The problem —
Continue the passage on organizing and editing product photos for eBay drafts, picking up after its final sentence.

Selected text —
Then, I create folders for each of these SKUs. I use a little program I wrote for this, but there are tools out there. You can also do a spreadsheet trick to make it write code like “mkdir p001” and paste that into your command line.
These SKU folders keep everything organized and searchable.
Centralizing Photos and Editing Them
Photos come into the system in three ways:
- SD cards from cameras.
- Dropbox’s Camera Upload folder.
- Copied over USB from my Android phone.
If I do a photo session, I may have hundreds of photos for ten or twenty items.
I move photos into the SKU folders, by hand.
From that folder, I review the photos (using a preview tool) rotate them, and delete the bad ones. I may re-photograph some items, too.
I open photos that need cropping or color correction in The GIMP, and edit them. Some platforms want square photos, and others like rectangular, so I’ll make versions for those. Usually, though, I don’t photo edit.
Generally, I multitask a little bit. Once the items are in the inventory spreadsheet, and grouped by product category, I’ll create drafts. If I have five pants, I’ll create five drafts for pants. Then, I paste in the titles, paste in the SKUs (into the title or into the SKU field if you have a Store) and save the drafts.
Next, I re-open them all for editing, in the eBay bulk editor, and go into the photo folders and start uploading. Because the SKU is already in the listing, finding the photos on the computer is simple.
Uploading takes a long time and kills my internet connection. It can be two or three minutes over my connection, or even longer if I have photos coming in over Dropbox. So, as each batch uploads, I move and edit the next batch of photos.
Once all the photos have uploaded, I save the drafts, to complete later. (Ideally, I start my listings on Saturday and Sunday.)

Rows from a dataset
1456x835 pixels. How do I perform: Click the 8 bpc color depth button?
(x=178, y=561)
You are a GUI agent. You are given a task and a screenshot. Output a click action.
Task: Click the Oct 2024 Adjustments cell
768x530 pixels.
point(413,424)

Final result —
Keeping the Photo Folder Smaller
I have hundreds of SKU folders, so scrolling through them can take a while, so I keep the SKU folders in the following folders:
I wrote some software tools to help manage these folders, but all they do is move the folders around. You can do it manually.
The key here is to keep the incoming folder lean. The active is never going to be that large. Sold and deleted can get huge, but it doesn’t really matter.
This system, like an system, can get messy, and break down, so it needs to be cleaned out occasionally. That’s just how things are. Overall, though, it’ll easily scale up into low hundreds of items, before you need any kind of formal database to track inventory and photos.
Organizations that keep huge libraries of photos use “digital asset management” or “media asset management” systems. The Mac’s iPhoto, Google’s Picasa, and Adobe’s old Bridge were scaled-down DAMs for photos. You can study those to get an idea of how to design parts of your photo workflow.
Current programs with some DAM features are Lightroom and Aperture, which are both commercial products. They integrate DAM with photo editing.